These were taken during an era when Nova Scotia's main export was brains, and The Boston States was a primary recipient of the migration stream.

 

Another from the album adds a hint:

auntpora2.jpg (more detail)

She is identified as "Aunt Pora" (Zipporah, surely), and she is obviously a nurse (the watch is a dead giveaway), one of the horde of Nova Scotia girls who went south for training, and stayed in The Boston States. The physiognomy is clearly Lunenburg Young --probably Naum's sister, by the look of her. The picture was taken in Monson MA, not far from Northampton.

 

There is a second picture of Aunt Pora in the album, probably taken several years later, and by a photographer in Taunton MA:
auntpora4.jpg (more detail)
She looks prosperous and a bit matronly.

 

A third picture adds a layer of migrational complexity, showing Aunt Pora with Uncle Mervin:
auntpora6.jpg (more detail)
This one was taken in Moose Jaw Saskatchewan, a few years after the Massachusetts ones above. What took them there? Clearly there's an interesting tale, if only it could be recovered.

 

Not all of the Youngs escaped southward. This one is identified as "Aunt Lottie", and also as "Miss Sallie Young":
auntlottie2.jpg (more detail)

And this one is identified as "Mrs. Al. Gates, nee Mary Young":
maryyoung2.jpg (more detail)

Another piece of the puzzle, this one says "Mother Mrs Steadman Young nee Ethel Hubley", and was taken in Taunton MA, evidently on the occasion of her graduation from, presumably, high school:
ethel2.jpg (more detail)

 

There is also a card in the album that memorializes the death of Jennie C. Hubley, in 1892 at age 38.

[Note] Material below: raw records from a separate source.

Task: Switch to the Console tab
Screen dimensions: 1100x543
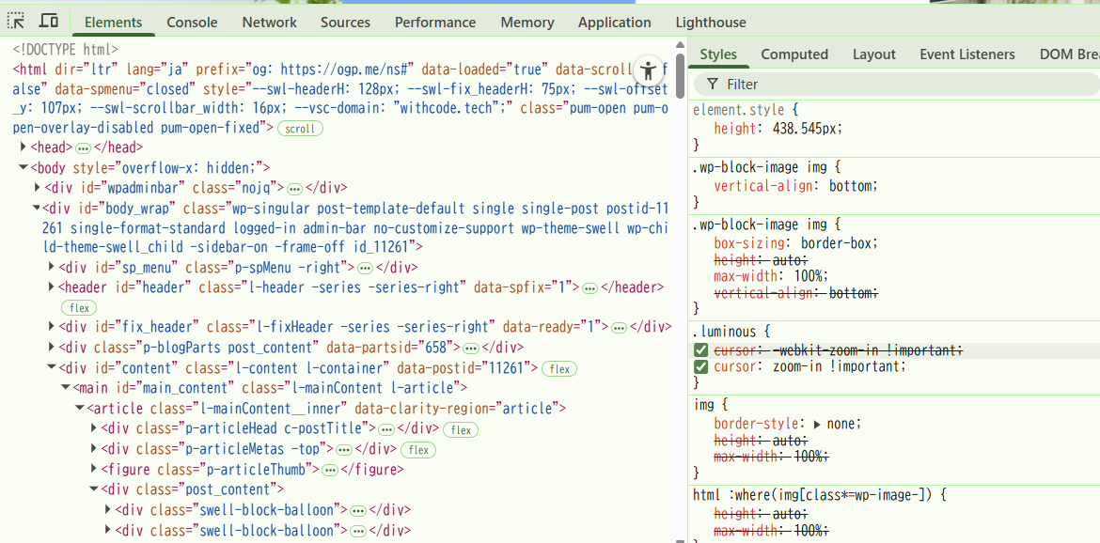Action: pos(192,23)
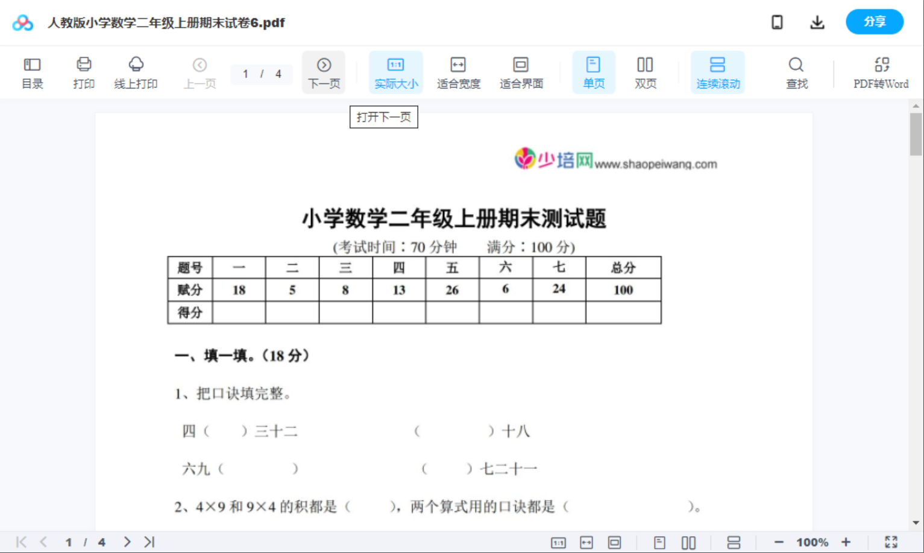Select 适合界面 fit-page mode

pos(521,72)
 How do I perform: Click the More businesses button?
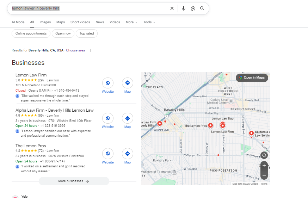(x=74, y=181)
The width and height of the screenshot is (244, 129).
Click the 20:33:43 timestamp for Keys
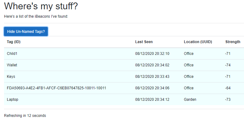152,77
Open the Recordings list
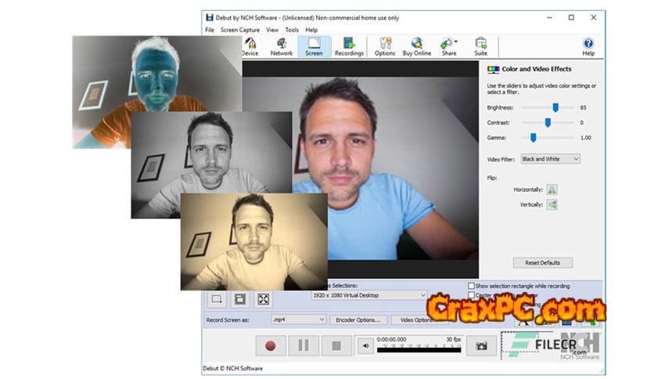 pyautogui.click(x=349, y=47)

So we infer that Steadman Young and Ethel Hubley, both born in Blandford, were married in Massachusetts... but the family album ended up back in Nova Scotia. That's not really a big surprise, since it's an important part of migration streams that they are often two-way. People can move back to the home place... and they can also send photographs even if they themselves never return.

Among resources that might be useful in sorting all this out: Lunenburg County Burial Index. Another tantalizing bit: Century House, "Built in 1868 by George Young of Ironbound Island for his son..."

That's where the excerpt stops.